The honest to goodness truth is that making your own baby food doesn't take a ton of time (I usually only need 10-15 minutes), but that 10-15 minutes is true regardless of if you're making a 4 day supply or a 10-14 day supply...so it will be nice not to have to make baby food every week.
Are you interested in making your own and don't know where to start? Are you worried about the time it takes? Keep reading, you just may be pleasantly surprised by how easy it is (I'll give you some tips and tricks I've learned along the way). You may also be shocked by how much money you could be saving by taking 10 minutes one day to make a supply of food to store between your freezer and fridge. Read further and I'll give you a few recipes to get you started. :)

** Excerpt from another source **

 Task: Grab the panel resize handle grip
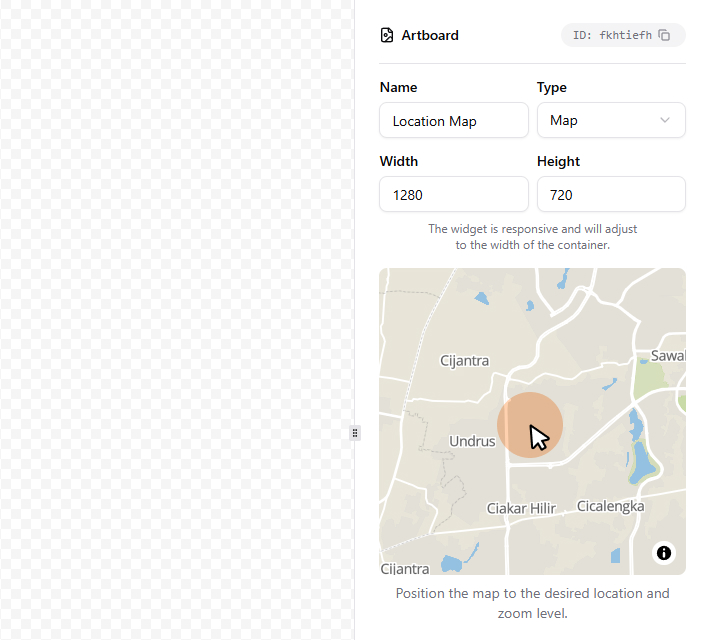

Yesterday, as I was a baby food making machine, I spent some time trying to streamline my process and make it a bit cleaner. I'm lucky because I have the Baby Bullet. Its really quick to rinse out and prepare for a different batch of food and it purees everything beautifully...so that helps. I'm not sitting waiting for a blender to get all the "chunks" out, a food processor to cream the food, or killing my arm to use a manual grinder. If you have the extra cash, I'd highly recommend the Baby Bullet.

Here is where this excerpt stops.